**Exercise task 1**
Retype the part of the passage on the OCC and crypto below, from "The agency in" to "crypto consultancy Securrency.", word for word.

The agency in charge of chartering and supervising national banks is typically one of the more obscure federal financial regulators. But OCC has caught the attention of the crypto community through its championing of integration between the crypto economy and the legacy financial system under the brief leadership of former Acting Comptroller of the Currency Brian Brooks, said Jackson Mueller, director of policy and government relations at the crypto consultancy Securrency.
Read more: Fed’s Powell says bitcoin is more of a substitute for gold than the dollar
During his eight months as acting comptroller, Brooks issued issued several guidance letters affirming the ability of nationally chartered banks to serve as custodians of crypto assets and use a type of cryptocurrency called a stablecoin to make payments, among other issues. “The big issue is what happens to the guidance issued by Brooks and his team when someone else comes in,” Mueller told MarketWatch. “Do they go in a completely opposite direction and rescind that guidance?”

**Recorded information**
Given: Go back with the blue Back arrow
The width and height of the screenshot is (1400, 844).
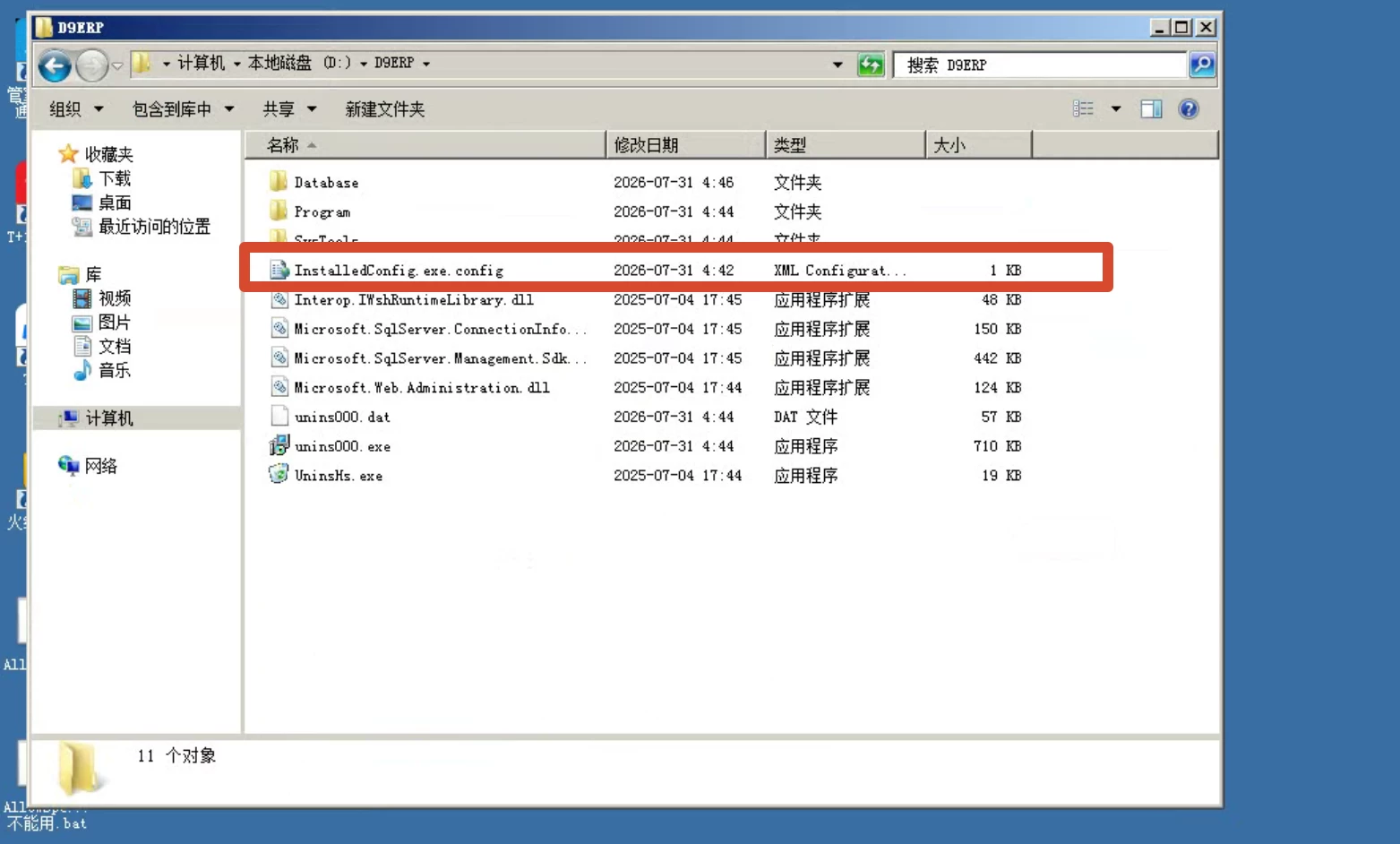Looking at the screenshot, I should click(x=55, y=65).
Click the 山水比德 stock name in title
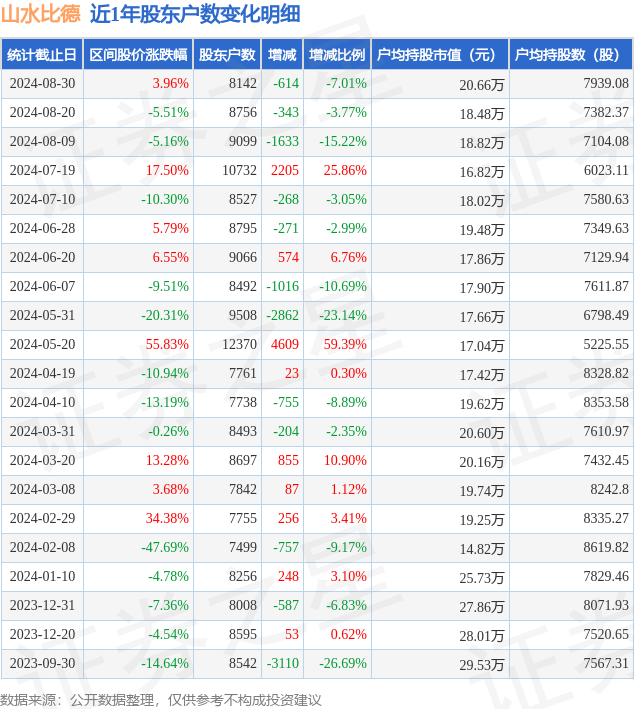 41,14
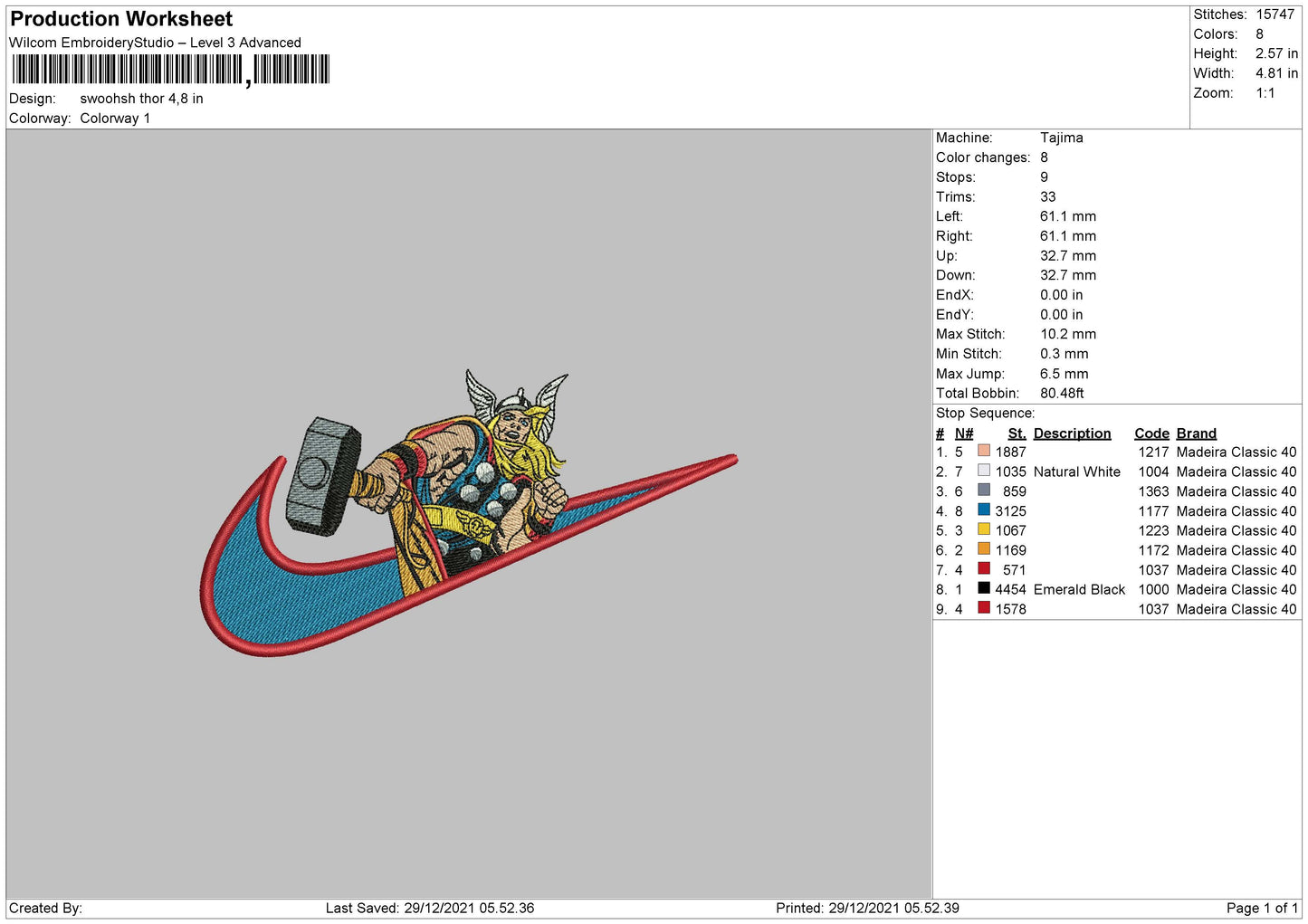Click the underlined Description column header
Image resolution: width=1308 pixels, height=924 pixels.
pos(1072,433)
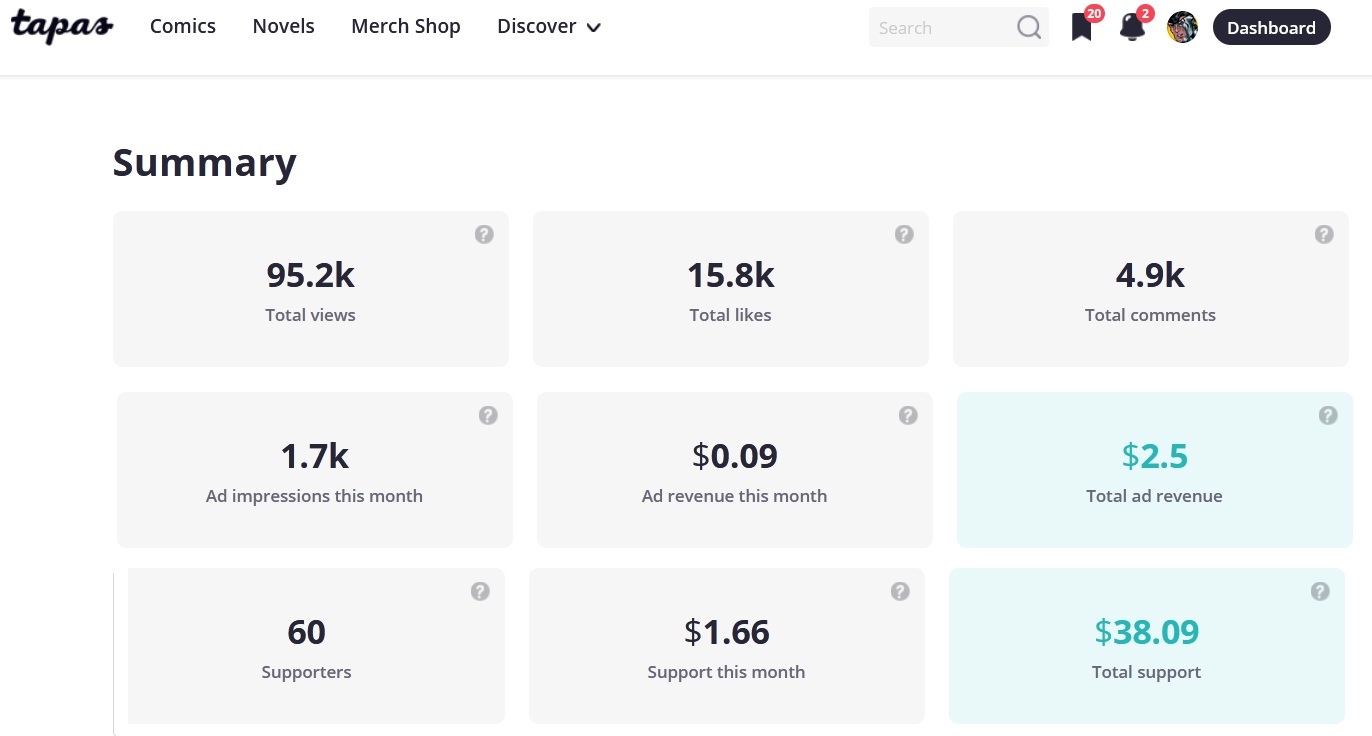Image resolution: width=1372 pixels, height=736 pixels.
Task: Click help icon on Ad revenue this month
Action: click(x=908, y=416)
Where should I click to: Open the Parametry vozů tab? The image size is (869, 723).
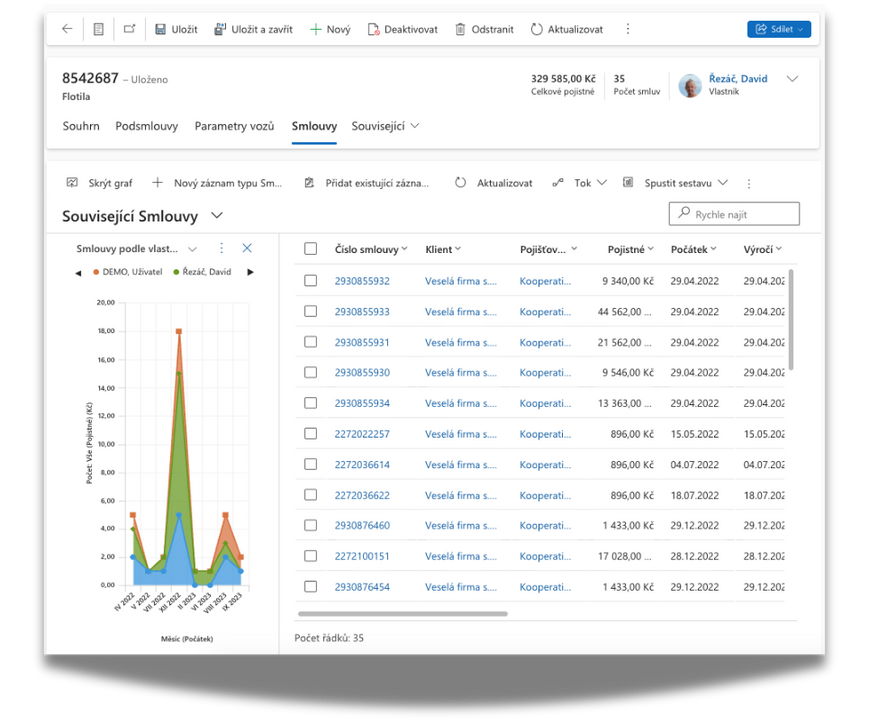click(234, 126)
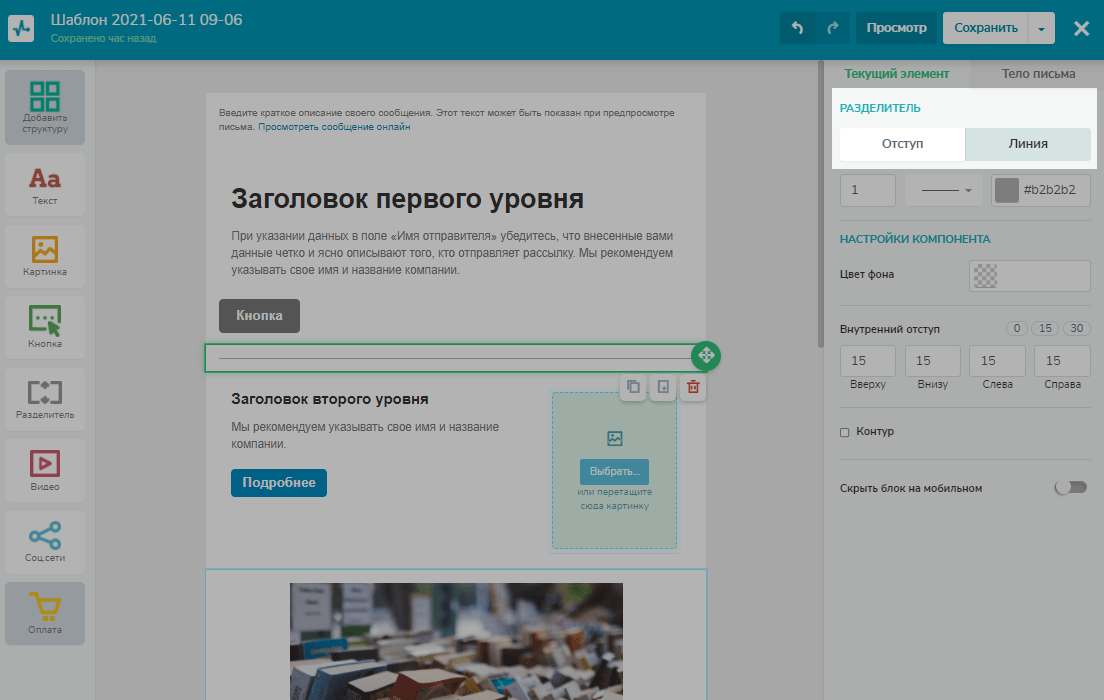Click the undo arrow in the header

(x=797, y=28)

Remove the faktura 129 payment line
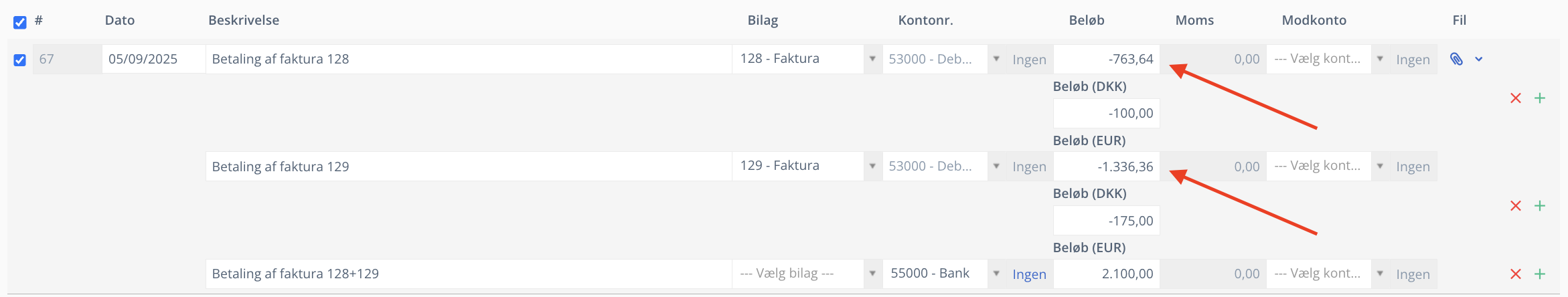coord(1516,206)
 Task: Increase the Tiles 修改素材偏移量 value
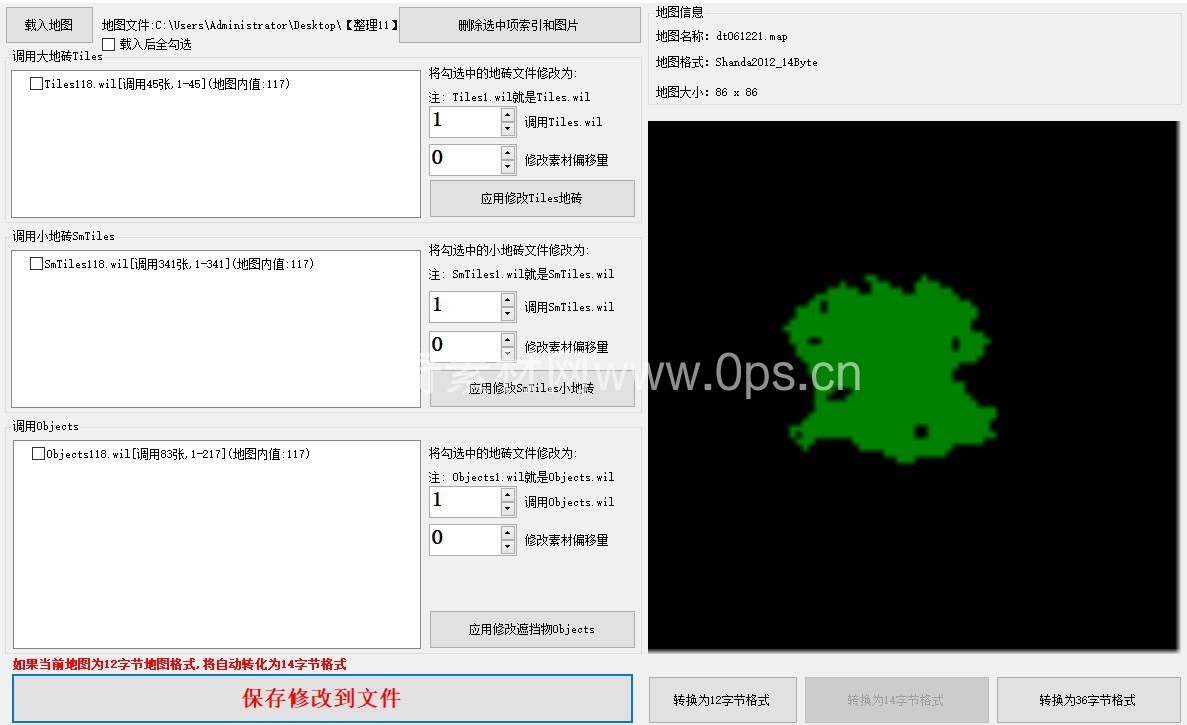click(508, 153)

**Exercise task 2**
Echo the entire listing above line for line, leaving out the pictures.

**Problem solution 1**
The agency in charge of chartering and supervising national banks is typically one of the more obscure federal financial regulators. But OCC has caught the attention of the crypto community through its championing of integration between the crypto economy and the legacy financial system under the brief leadership of former Acting Comptroller of the Currency Brian Brooks, said Jackson Mueller, director of policy and government relations at the crypto consultancy Securrency.

**Problem solution 2**
Given: Go back with the blue Back arrow
The width and height of the screenshot is (1400, 844).
Looking at the screenshot, I should click(x=55, y=65).
Click the 山水比德 stock name in title
 41,14
Click the underlined Description column header
Image resolution: width=1308 pixels, height=924 pixels.
pos(1072,433)
Image resolution: width=1372 pixels, height=736 pixels.
Task: Click help icon on Ad revenue this month
Action: click(x=908, y=416)
Where should I click to: Open the Parametry vozů tab? The image size is (869, 723).
click(234, 126)
Click the undo arrow in the header

(x=797, y=28)

Remove the faktura 129 payment line
coord(1516,206)
 Task: Increase the Tiles 修改素材偏移量 value
click(508, 153)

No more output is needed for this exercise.